After I finished, she fell off of me and hugged her knees. She rocked gently from side to side and cried.
“I did it,” she said in quiet elation. “I can feel it. It’s real.”
“Now!” I screamed as I grabbed the syringe and leapt away from her. Sophia ran in with her pistol drawn and shot me in the shoulder—this was not the plan we had discussed in the car. I howled as I fell to the floor, clutching my wound. The baby screamed.
“We did it,” said Sophia.
Henry, you dumb fuck. Never trust an ex.
Mira said, “Are you nuts? People will hear that.”
“Don’t worry. I have a full tank of gas and a box of Depends. You relax in the backseat and I’ll have us in Canada by tomorrow afternoon.”
“I am so sick of this, Sophie! You come barging in trying to save me—messing with my whole plan. It wasn’t easy stealing this baby!”
“It doesn’t matter now. We have the child. We can continue our legacy,” said Sophia.
“My child. My legacy. You didn’t do shit. You've never done shit for me. You were a stepping stone—an easy lay to hold me over.”
Sophia pleaded with her. She knelt at Mira’s feet and kissed her legs.
“And I hate it when you’re like this! Spineless!" said Mira. "Your whole godforsaken species is weak and stupid and spineless. Just move on!”
Mira pinched Sophia’s cheeks with the fingers and thumb of one hand and lifted the woman off the ground. Sophia dropped her pistol and screamed as she scratched Mira’s forearm.
"Please!" said Sophia. Her scream and the baby's scream harmonized.
Then, Mira tore out Sophia’s throat and tossed her to the floor.
Sophia's body twitched. Another lightning flash revealed the amount of blood and bits of cartilage spewed over the polished concrete floor. I could make out some red specks on Mira’s face. The baby’s voice went hoarse.
I was still bleeding out on the ground—my hand pressed against my shoulder. My whole body turned to pins and needles. My vision was tunneling.
Mira straddled me. “I want to take you both with me,” she said. “We could make this world better—together…” She leaned in close and whispered, “You're the one, Henry. You're everything I've been waiting—”
I jerked my wounded arm forward. She gasped and jumped off me. The syringe was stuck in her leg. She removed it and examined the glass tube. Empty.
At first, she tried to fight it. Gasping and writhing on the floor, I saw her revert to the body of a sixteen-year-old, but then her hands withered like a grandmother’s. Her eyes grew big and round like an infant’s, but her hair turned white and brittle. With a weak brattle she seemed to let go of the fight and in the next thirty seconds I saw her age a hundred years. As I watched, I regretted ever worrying that a woman I loved could ever grow out of her beauty.
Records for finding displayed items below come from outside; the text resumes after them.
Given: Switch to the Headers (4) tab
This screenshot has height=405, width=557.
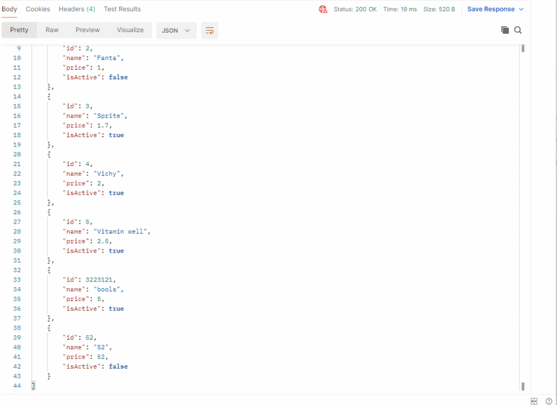Looking at the screenshot, I should (x=77, y=9).
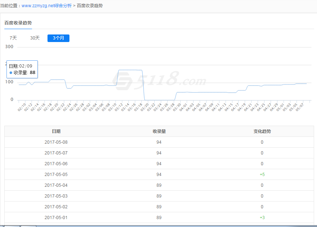The height and width of the screenshot is (227, 317).
Task: Click the 05/07 x-axis label
Action: (300, 108)
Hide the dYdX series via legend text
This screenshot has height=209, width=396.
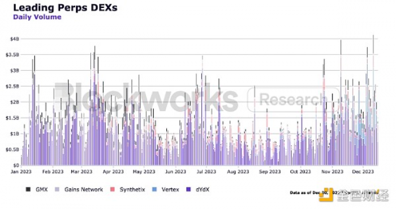pyautogui.click(x=203, y=189)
When she turned to dust, you were curled up in the middle—a baby replica of the both of us.
I never found out anything more about your mother, and I still don’t know how you survived. I’ve written about her to that vampiric taxonomy expert, Doctor Swann, but he never wrote back.
So all I can say is there may be a time when you feel the urge to procreate. And I’ll be honest; I’m freaked out about it. But I’ll do my best to keep you safe. You may have come from a monster, but you don’t have to become one.
All right, kid. The sitter will be here any minute, and I have to get ready for a date.